Opinion

How Blockchain technology empowers farmers in Indonesia

Our partner Ashoka on how the innovators of the social startup HARA could effect 500 million lives and build a new data ownership model

34 million smallholder farmers in Indonesia each make approximately $100 per season and own about 0.28 hectares of land. These farmers are stuck in a cycle of abject poverty largely because of middlemen, including loan-sharks, that stand between the farmers and the end consumer. The problem is: Nobody in Indonesia has data about land or farming. 

This is where social entrepreneur and Ashoka Fellow Regi Wahyu comes in. He and his team at HARA have built a simple blockchain app to collect farming data on the ground: Measuring the land and capturing demographic data about each farmer. Equipped with the data, HARA convinced banks to use land size without any collateral as a proxy for credit scores. HARA now works with three different banks that give low-interest loans to farmers. This gives farmers new access to capital and protects them from loan sharks. HARA has replicated this type of agreement with insurance companies and others working along the farming value chain. This has caused a huge boost for farmers’ livelihoods. 

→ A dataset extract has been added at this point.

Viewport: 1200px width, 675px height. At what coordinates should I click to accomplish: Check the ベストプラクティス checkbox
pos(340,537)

HARA also empowers young local people in rural areas who have smartphones to become data collectors (field agents). These young people collect the data and if a farmer gets a loan from the bank the field agents get a payment as well. Today HARA has 33,000 farmers onboard and they employ 1,800 field agents to gather the data. 

Regi and his team of 19 people built HARA based on blockchain technology for a few reasons. Blockchain ensures data authenticity. Once it is in the system, nobody can manipulate the data. And if people enter fake data – this is inevitable – there is a social punishment. Fake data means no loan, for example. Regi realized early on that data needs to be gathered bottom-up, from the field. That way, it is cheaper than a census and much more accurate.  

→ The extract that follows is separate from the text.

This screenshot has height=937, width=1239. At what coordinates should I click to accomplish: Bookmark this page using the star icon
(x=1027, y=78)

As a social entrepreneur, Regi Wahyu is primarily concerned with making sure he and his team maximize social good for smallholder farmers as it’s their ultimate goal is to break the cycle of poverty for them.  

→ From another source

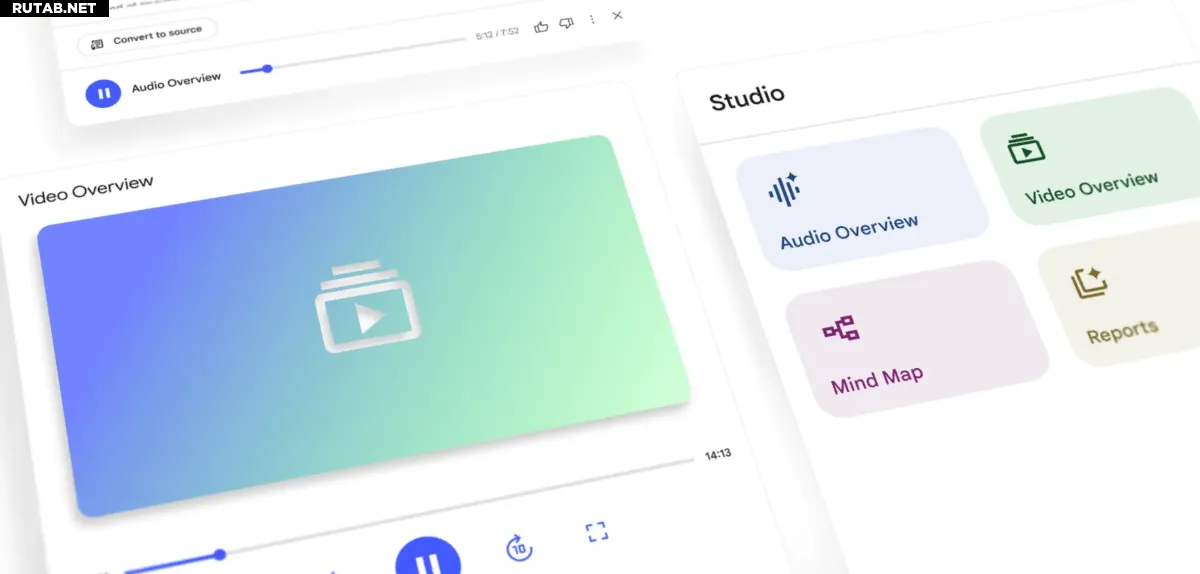This screenshot has width=1200, height=574.
Task: Skip forward 10 seconds in the video
Action: coord(518,547)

A new model of data ownership 

This is why they’ve made the rare decision to have farmers own their data rather than monetizing and privatizing it, as is usually the norm in business. Regi’s motivations for doing this were two-fold and value-based. The first is a fervent belief in privacy, data ownership and sovereignty; and the second is an answer to the question that keeps Regi up at night: “What else can farmers get on top of earnings from their yields?” The farmers he works with don’t have any skills other than farming, and no capital to do business. The only thing they have is the data they are producing. So, each time a financial institution or insurance company wants to use their data, the farmer (who opts in) gets paid. 

Regi’s social innovation could not only change the trajectories of more than 500 million smallholder farmers worldwide, it also gives us a powerful, new data ownership model that puts users in the driver seat.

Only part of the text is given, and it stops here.